The Funding Life Corporation teams with multiple organizations and engages with educators, researchers and non-government entities to affect change in a wider variety of areas. The primary focus of our efforts is to help improve the quality of life for as many people as possible, and to bring people together with a restorative sense of community.
We employ multiple strategies across our enterprise so purposefully employ flexible processes to accommodate our diversified efforts. All of our grant programs revolve around collaboration and transparency. The areas within which we work often require support from multiple partners and related communities. Consequently we engage with our Grantees and partners in a spirit of trust and open communications.

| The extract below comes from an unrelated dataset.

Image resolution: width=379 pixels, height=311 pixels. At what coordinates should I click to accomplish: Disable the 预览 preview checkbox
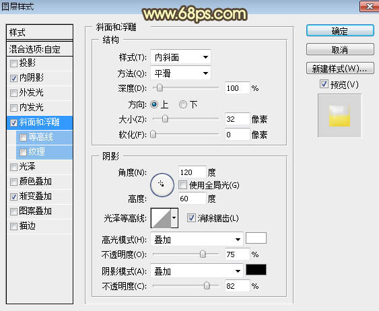pos(324,84)
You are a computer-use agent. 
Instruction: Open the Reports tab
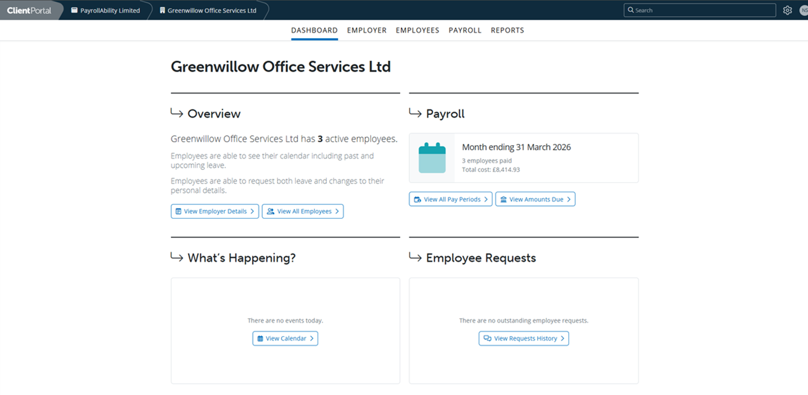507,30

We join together in taking risks and searching for new and creative solutions to problems.
Once we identify an area of focus, we utilize a standardized process of continual discovery and program clarification which is completed in partnership with our extended community of team members to develop proposals that align with our strategic priorities and overarching goals.
Our project coordinators work to identify ideas that support our strategic research and development priorities. They search out and consult with recognized thought leaders as well as emerging researchers in each respective field and then consult with other partners in the field. The goal of this work effort is to create a conceptual mission plan. and feasibility determination. This process concludes with an internal feasibility determination and, if appropriate, a strategic partner alignment plan.
We use a variety of ways to explore and refine concepts, with the help of organizations in the field. Regardless of the approach, we are committed to understanding the perspective of others, in order to further shape the proposed body of work.
- Direct solicitation. When we know that an organization or an individual is well-suited to perform the identified scope of work, we may directly solicit an early phase concept proposal from that organization or individual.
- Consortium Development. In some cases, we invite one or more organizations to discuss the concept with us and explore their interest and their capacity to undertake the work. If those organization have the expertise, capacity, and interest, we may invite them to submit a collaborative concept proposal.
- Request for proposal (RFP): When we want to broaden our network or fund multiple organizations or individuals for a project, we may issue an RFP for that specific scope of work. In some cases we may issue a Multiple Award Contract (MAC), where a group of organizations and/or individuals compete to perform work on a program that is continuing to evolve or which might have a broader scope of effort. Individual task orders will then be issues out to the multiple award contract community for collaborative or competitive assessment. Public RFPs are posted on our website; private RFPs are directed to specific organizations.
We give applicants guidelines and templates for developing project proposals and budget proposals. A project coordinator is assigned to each development effort and is responsible for reviewing submitted materials with internal and, at times, external experts and works with the applicant to integrate recommended changes.
the Project Coordinator is responsible for conducting and completing our due diligence. They confirm the applicant organization’s tax status, determine how to structure the transaction, and assess potential risk.
Investment proposals are reviewed at various levels within our organization. A Program Director makes the final decision about whether to fund the proposed grant or contract. Before funded activities can commence, the foundation and the partner organization sign an agreement that includes intended results, targets, milestones or reporting deliverables, and a payment schedule.
During the life of an investment, the program coordinator and technical partners discuss how they will work together and keep in close communication to understand progress and challenges of ongoing work. By maintaining clear and consistent communication, the team is able to share feedback early and often.
At the end of the project, the partner will work with the project coordinator to submit a final report that summarizes the results achieved and lessons learned.